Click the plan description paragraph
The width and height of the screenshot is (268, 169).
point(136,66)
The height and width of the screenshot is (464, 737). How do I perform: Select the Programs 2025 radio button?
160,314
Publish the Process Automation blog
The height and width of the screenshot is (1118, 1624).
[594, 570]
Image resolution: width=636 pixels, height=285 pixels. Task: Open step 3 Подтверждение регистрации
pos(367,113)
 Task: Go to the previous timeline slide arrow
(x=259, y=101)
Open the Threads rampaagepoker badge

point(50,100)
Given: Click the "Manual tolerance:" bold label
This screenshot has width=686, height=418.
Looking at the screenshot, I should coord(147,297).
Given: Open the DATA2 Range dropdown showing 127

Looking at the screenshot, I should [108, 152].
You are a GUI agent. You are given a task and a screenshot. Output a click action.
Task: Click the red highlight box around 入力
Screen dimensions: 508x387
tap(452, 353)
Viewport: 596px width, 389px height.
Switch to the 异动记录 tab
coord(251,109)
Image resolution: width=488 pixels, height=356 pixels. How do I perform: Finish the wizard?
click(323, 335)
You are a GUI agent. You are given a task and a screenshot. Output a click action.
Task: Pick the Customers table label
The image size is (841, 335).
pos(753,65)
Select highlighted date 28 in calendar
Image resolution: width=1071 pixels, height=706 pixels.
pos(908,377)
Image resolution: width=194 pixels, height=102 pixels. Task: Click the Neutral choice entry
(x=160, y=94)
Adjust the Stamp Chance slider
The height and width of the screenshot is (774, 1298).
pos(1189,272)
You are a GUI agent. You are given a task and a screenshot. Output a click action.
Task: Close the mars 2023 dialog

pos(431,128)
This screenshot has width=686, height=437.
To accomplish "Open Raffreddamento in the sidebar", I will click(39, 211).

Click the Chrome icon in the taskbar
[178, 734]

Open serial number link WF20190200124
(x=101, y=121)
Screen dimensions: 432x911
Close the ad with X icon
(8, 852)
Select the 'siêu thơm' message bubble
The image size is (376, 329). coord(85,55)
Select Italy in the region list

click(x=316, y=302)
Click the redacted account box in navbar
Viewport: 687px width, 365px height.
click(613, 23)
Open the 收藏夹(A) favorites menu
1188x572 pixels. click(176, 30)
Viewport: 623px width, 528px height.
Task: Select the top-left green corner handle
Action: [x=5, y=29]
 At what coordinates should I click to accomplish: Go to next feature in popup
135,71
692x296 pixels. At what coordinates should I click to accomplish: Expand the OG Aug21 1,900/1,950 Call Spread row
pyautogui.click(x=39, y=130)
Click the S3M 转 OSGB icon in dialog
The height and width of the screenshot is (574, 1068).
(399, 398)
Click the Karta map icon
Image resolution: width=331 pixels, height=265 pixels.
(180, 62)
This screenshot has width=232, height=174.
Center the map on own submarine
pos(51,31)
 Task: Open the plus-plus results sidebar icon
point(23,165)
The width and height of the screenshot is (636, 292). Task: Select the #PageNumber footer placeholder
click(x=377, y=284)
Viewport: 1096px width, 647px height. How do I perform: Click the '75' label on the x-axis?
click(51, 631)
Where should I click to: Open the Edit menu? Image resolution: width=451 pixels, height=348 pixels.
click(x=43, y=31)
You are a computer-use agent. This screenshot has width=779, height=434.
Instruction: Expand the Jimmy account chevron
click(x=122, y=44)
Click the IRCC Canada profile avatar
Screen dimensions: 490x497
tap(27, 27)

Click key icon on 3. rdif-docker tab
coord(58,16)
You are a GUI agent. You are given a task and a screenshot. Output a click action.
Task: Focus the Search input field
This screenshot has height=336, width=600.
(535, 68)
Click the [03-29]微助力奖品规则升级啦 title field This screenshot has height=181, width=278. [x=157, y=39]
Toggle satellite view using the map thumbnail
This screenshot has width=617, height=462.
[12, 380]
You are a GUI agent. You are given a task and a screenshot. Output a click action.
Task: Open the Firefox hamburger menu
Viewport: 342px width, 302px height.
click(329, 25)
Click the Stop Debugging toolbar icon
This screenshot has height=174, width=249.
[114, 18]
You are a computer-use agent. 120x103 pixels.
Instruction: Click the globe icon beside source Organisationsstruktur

:: ASSIGNMENT ::
Copy each line above containing the string "computer".

:: SOLUTION TO THIS TASK ::
You are a computer-use agent. This screenshot has width=779, height=434.
You are a computer-use agent. 120x103 pixels.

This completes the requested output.